ISLAMABAD: Due to excessive vehicular emissions in Islamabad, the particulate matter 2.5 microns (particle pollution) has reached at the highest ratio of 41.63 micrograms per metre cube.
While speaking to media, Pakistan Environmental Protection Agency (EPA) Director General Farzana Altaf Shah said that vehicular emissions comprise of 43% of the total air pollution in the country; whereas the federal capital has been impacted the most.
She named industrial and automobile emissions as the two main sources for air pollution.
“The air quality recorded during Ramadan month and summer vacations in the capital has ideal level of declined pollutants, but with the reopening of schools and colleges, it has again attained dangerous level of pollutants with their smoke emitting buses and vans,” she added.
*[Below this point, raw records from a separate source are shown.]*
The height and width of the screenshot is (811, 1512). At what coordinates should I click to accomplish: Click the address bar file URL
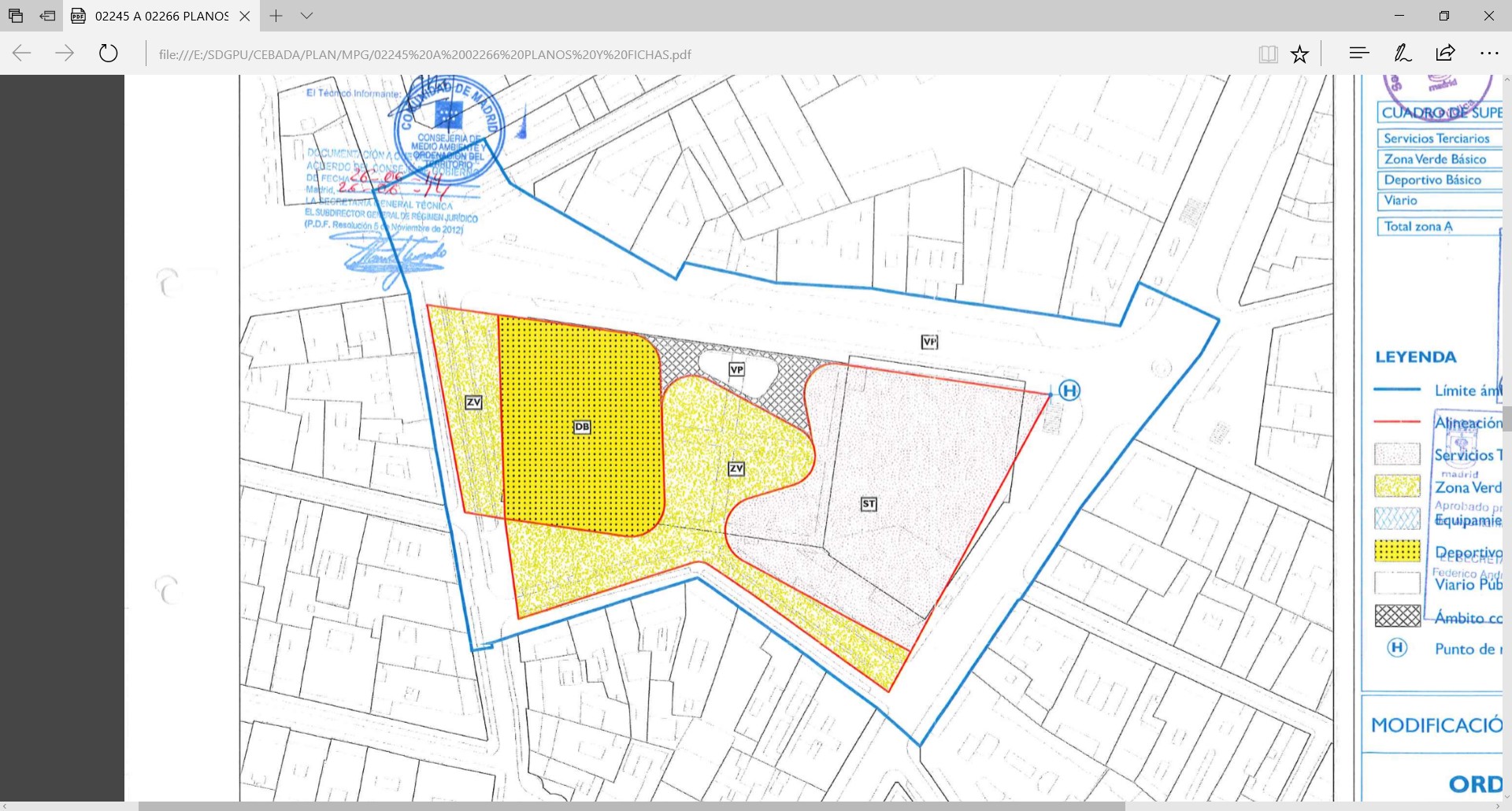click(x=424, y=54)
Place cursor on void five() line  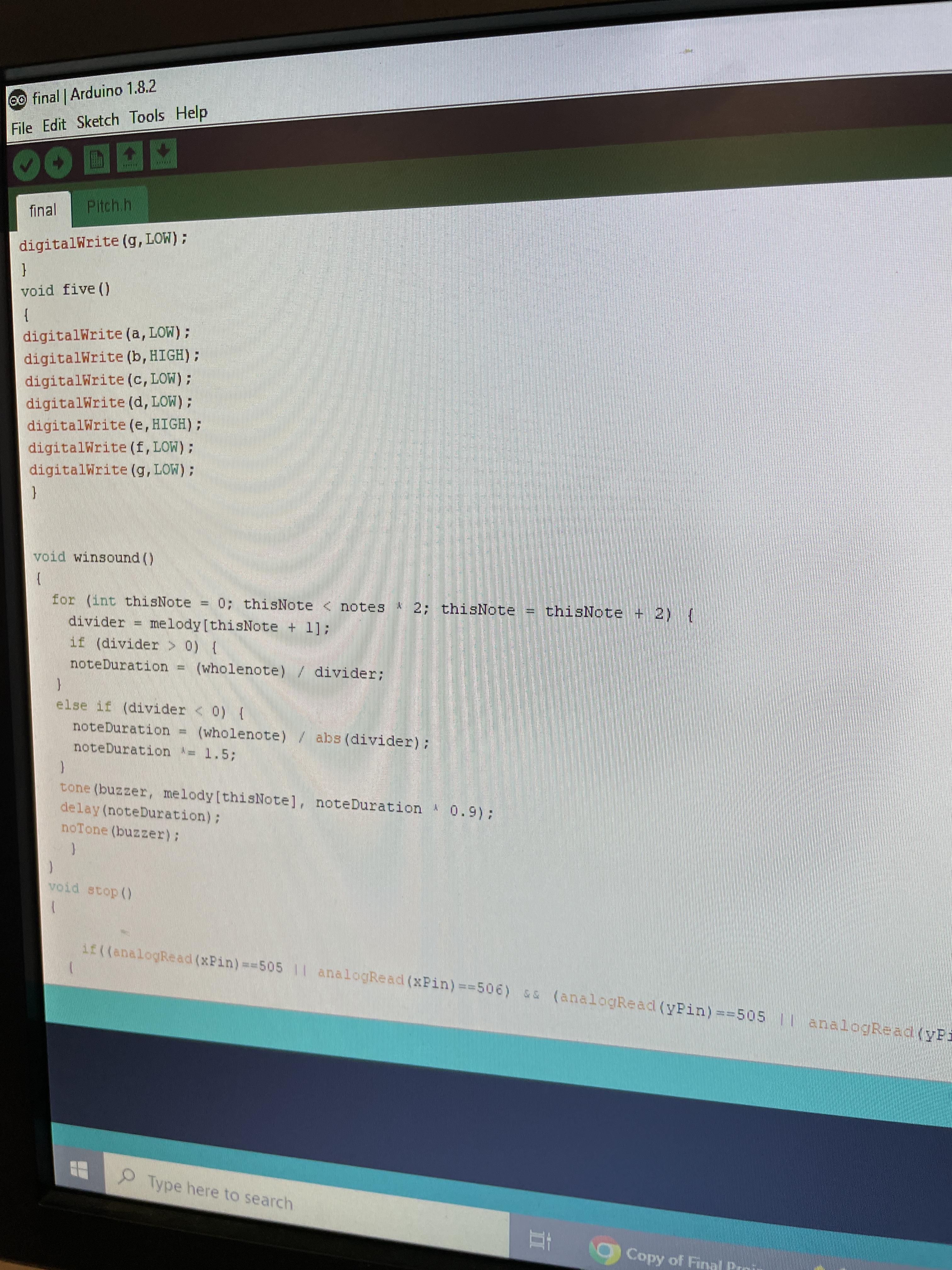click(66, 289)
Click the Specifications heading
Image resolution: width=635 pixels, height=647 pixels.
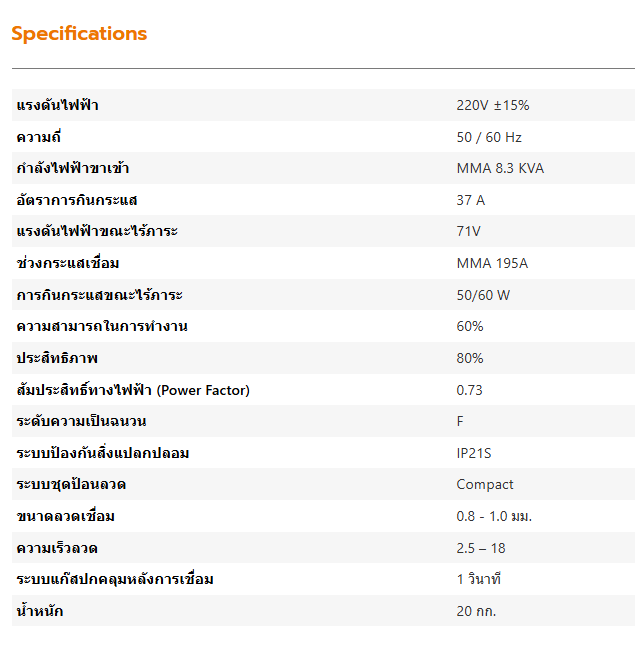pyautogui.click(x=79, y=34)
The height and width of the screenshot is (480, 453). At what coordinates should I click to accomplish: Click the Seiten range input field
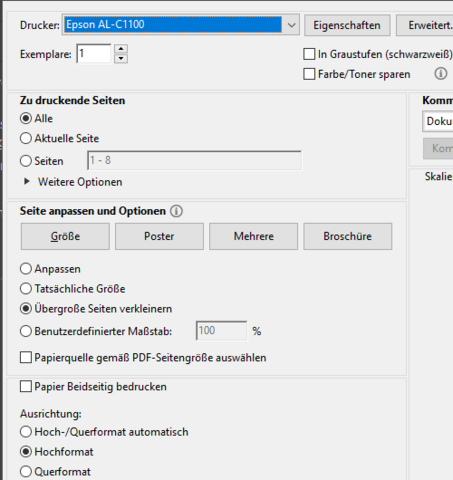point(195,160)
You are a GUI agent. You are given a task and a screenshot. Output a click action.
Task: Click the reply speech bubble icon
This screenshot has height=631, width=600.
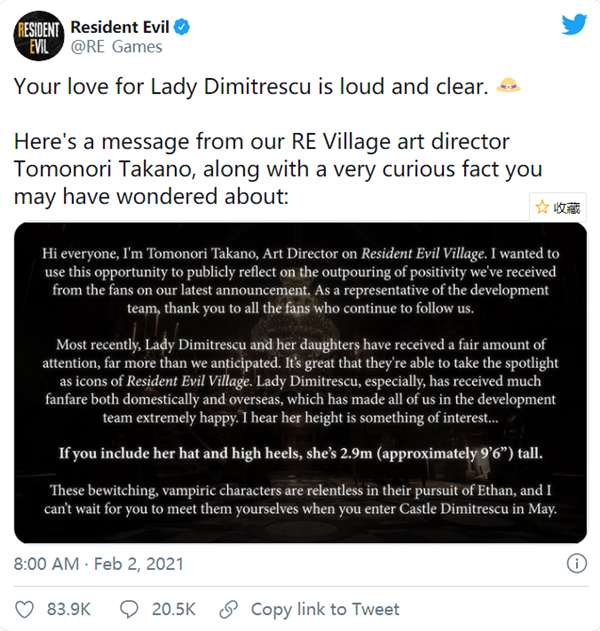[128, 609]

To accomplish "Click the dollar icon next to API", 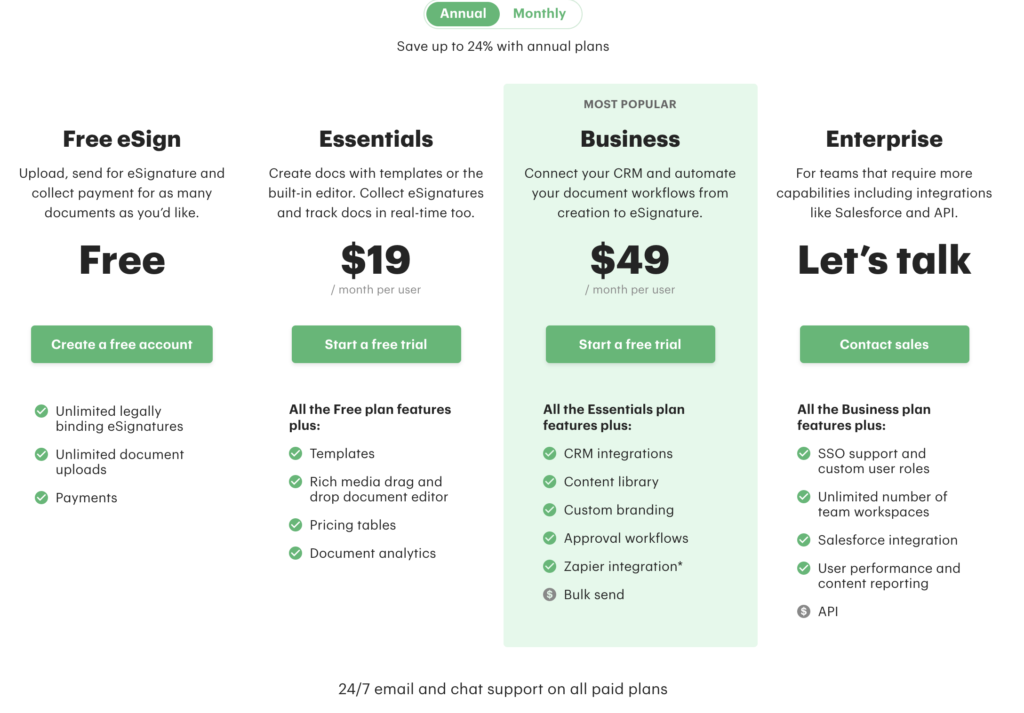I will [x=804, y=612].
“Our teams, equipped with proper gadgets, visit the institutions at random to check emissions of vehicular fleet,” she added.
She said that all the buses running on the roads use noncompliant diesel fuel that contains high ratio of hazardous sulphur dioxide.
“The people, especially motorcyclists, should wear pollution masks, some of them have inbuilt air filters, which stop dust particles entering mouths and nostrils,” he said.
“What to talk of other departments when even the Capital Development Authority(CDA) and the Islamabad Metropolitan Corporation(IMC), which were responsible to keep the capital clean and pollution-free, themselves have large fleets of garbage collecting vehicles, buses, van and jeeps, emitting clouds of dark smoke on the city roads,” a citizen told media.
According to Pakistan Institute of Medical Sciences (PIMS) spokesperson Dr Khawaja Waseem, the ambient pollution causes allergy, infection and irritation in the respiratory tract, which could develop cancerous health complications.